Plain and express are the declarations of Holy Writ on this wondrous and glorious subject. "Know ye not that ye are the temple of God, and that the Spirit of God dwelleth in you?" (1 Cor. 3:16). "Because ye are sons, God hath sent forth the Spirit of His Son into your hearts, crying, Abba, Father" (Gal. 4:6). "Observe where the Spirit is said to dwell: not in the understanding—the fatal error of many—but in the heart. Most certainly He enlightens the understanding with truth, but He does not rest there. He makes His way to, and takes up His abode in the renewed and sanctified heart. There He sheds abroad the love of God. There He inspires the cry of "Abba, Father." And be that cry never so faint, it yet is the breathing of the indwelling Spirit, and meets a response in the heart of God.

"How affecting are Paul’s words to Timothy, ‘That good thing which was committed unto thee by the Holy Spirit which dwelleth in us.’ "

The Basis for the Spirit’s Indwelling
The basis upon which the Spirit takes up His abode within the believer is twofold: first, on the ground of redemption. This is illustrated most blessedly in the cleansing of the leper—figure of the sinner. "And the priest shall take some of the blood of the trespass offering, and the priest shall put it upon the tip of the right ear of him that is to be cleansed, and upon the thumb of his right hand, and upon the great toe of his right foot ... And of the rest of the oil that is in his hand shall the priest put upon the tip of the right ear of him that is to be cleansed, and upon the thumb of his right hand, and upon the great toe of his right foot, upon the blood of the trespass offering" (Lev. 14:14, 17). Wondrous type was that: the "oil" (emblem of the Holy Spirit) was placed "upon the blood"—only on the ground of atonement accomplished could the Holy Spirit take up His abode in sinners: this at once sets aside human merits.
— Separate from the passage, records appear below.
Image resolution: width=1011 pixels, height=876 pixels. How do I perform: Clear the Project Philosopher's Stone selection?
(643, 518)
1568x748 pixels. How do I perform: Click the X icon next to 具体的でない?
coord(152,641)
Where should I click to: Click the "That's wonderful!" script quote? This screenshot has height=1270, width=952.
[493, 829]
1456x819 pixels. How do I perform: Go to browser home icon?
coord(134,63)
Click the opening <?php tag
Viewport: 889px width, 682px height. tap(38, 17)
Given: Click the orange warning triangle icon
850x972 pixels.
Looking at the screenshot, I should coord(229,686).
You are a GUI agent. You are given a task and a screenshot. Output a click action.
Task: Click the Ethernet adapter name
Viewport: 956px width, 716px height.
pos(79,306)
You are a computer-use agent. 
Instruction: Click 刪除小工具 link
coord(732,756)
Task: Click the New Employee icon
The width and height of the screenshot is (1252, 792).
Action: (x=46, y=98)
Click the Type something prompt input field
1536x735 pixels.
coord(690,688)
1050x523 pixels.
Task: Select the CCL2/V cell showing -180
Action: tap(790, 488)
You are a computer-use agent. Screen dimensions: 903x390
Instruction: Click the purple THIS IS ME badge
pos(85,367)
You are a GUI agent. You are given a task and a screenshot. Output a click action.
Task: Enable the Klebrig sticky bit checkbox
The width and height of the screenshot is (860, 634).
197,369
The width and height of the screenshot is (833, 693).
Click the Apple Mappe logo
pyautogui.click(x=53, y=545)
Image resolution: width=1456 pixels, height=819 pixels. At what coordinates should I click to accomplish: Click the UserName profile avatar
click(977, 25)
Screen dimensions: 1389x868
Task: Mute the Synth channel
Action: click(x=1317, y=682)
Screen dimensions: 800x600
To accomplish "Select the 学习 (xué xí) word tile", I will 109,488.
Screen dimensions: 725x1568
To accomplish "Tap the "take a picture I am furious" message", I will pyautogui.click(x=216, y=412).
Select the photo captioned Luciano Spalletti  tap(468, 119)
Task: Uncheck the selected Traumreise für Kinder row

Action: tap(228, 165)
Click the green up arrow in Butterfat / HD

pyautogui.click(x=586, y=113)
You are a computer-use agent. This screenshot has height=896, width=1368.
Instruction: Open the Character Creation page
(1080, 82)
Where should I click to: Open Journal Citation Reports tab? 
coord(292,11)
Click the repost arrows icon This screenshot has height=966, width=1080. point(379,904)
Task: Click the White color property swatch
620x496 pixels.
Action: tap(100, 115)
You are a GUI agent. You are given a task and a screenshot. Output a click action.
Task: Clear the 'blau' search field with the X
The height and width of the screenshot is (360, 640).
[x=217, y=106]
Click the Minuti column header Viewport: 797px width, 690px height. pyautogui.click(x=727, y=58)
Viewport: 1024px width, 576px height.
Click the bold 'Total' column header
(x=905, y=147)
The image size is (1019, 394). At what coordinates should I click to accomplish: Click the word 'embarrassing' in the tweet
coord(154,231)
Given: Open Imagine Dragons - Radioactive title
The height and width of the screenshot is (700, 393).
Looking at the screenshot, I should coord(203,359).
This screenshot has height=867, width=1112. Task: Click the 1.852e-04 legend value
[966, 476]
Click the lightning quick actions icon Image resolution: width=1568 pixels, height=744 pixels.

There must be moral fitness as well. The Spirit of God will not tabernacle with unbelieving rebels. "After (or "when") that ye believed, ye were sealed with that Holy Spirit of promise" (Eph. 1:13). It is to those who obey the command, "Be ye not unequally yoked together" that God promises, "I will dwell in them" (2 Cor. 6:16). When by repudiating all idols, receiving Christ as Lord, trusting in the merits of His sacrifice, the heart is prepared—the Spirit of God enters to take possession for Christ’s use. When we give up ourselves to the Lord, He accepts the dedication by making our bodies the temples of the Holy Spirit, there to maintain His interests against all the opposition of the Devil.

In considering the Spirit indwelling believers we need to be on our guard against entertaining any conception of this grand fact which is gross and dishonoring to His Person. He does not so indwell as to impart His essential properties or perfections—such as omniscience or omnipotence—it would be blasphemy so to speak. But His saving and sanctifying operations are communicated to us as the sun is said to enter a room, when its bright beams and genial warmth are seen and felt therein. Further, we must not think that the graces and benign influences of the Spirit abide in us in the selfsame manner and measure they did in Christ: no, for God "giveth not the Spirit by measure unto Him" (John 3:34)—in Him all fullness dwells.

This lays the basis for the most solemn appeal and powerful exhortation. Is my body a temple of the Holy Spirit? then how devoted should it be to God and His service! Am I indwelt by the Spirit of Christ? then how I ought to lend my ear to His softest whisper, my will to His gentlest sway, my heart to His sacred influence. In disregarding His voice, in not yielding to His promptings, He is grieved, Christ is dishonored, and we are the losers. The greatest blessing we possess is the indwelling Spirit: let us seek grace to conduct ourselves accordingly.